Sun
The Sun is the star at the center of the Solar System. It is a nearly perfect sphere of hot plasma, heated to incandescence by nuclear fusion reactions in its core, radiating the energy mainly as visible light, ultraviolet light, and infrared radiation.
Surface temperature: 5,778 K
Distance to Earth: 149.6 million km
Age: 4.603 billion years
Mass: 1.989 × 10^30 kg
Radius: 696,340 km
Gravity: 274 m/s²
Moons: 3122 Florence, 130 Elektra, 90482 Orcus
The enormous effect of the Sun on Earth has been recognized since prehistoric times. The Sun was thought of by some cultures as a deity. The synodic rotation of Earth and its orbit around the Sun are the basis of solar calendars, one of which is the Gregorian calendar, the predominant calendar in use today.
The Sun's core fuses about 600 million tons of hydrogen into helium every second, converting 4 million tons of matter into energy every second as a result. This energy, which can take between 10,000 and 170,000 years to escape the core, is the source of the Sun's light and heat. When hydrogen fusion in its core has diminished to the point at which the Sun is no longer in hydrostatic equilibrium, its core will undergo a marked increase in density and temperature while its outer layers expand, eventually transforming the Sun into a red giant. It is calculated that the Sun will become sufficiently large to engulf the current orbits of Mercury and Venus, and render Earth uninhabitable – but not for about five billion years. After this, it will shed its outer layers and become a dense type of cooling star known as a white dwarf, and no longer produce energy by fusion, but still glow and give off heat from its previous fusion.
Pictured in visible light dimmed with solar filter in 2013 with sunspots and limb darkening.
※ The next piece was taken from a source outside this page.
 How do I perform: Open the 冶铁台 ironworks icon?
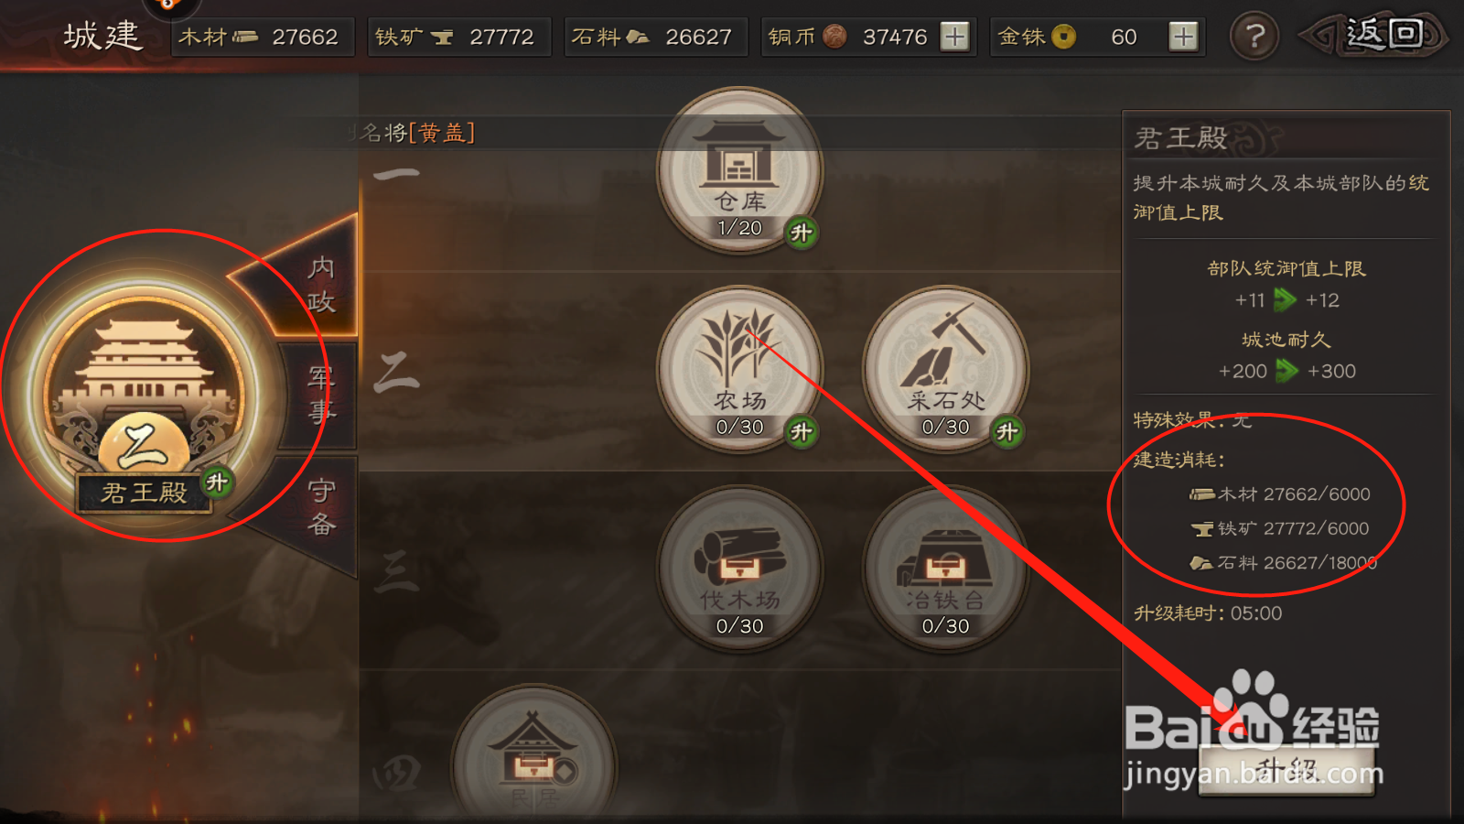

The Sun is a G-type main-sequence star (G2V) based on its spectral class. As such, it is informally and not completely accurately referred to as a yellow dwarf (its light is closer to white than yellow). It formed approximately 4.6 billion years ago from the gravitational collapse of matter within a region of a large molecular cloud. Most of this matter gathered in the center, whereas the rest flattened into an orbiting disk that became the Solar System. The central mass became so hot and dense that it eventually initiated nuclear fusion in its core. It is thought that almost all stars form by this process.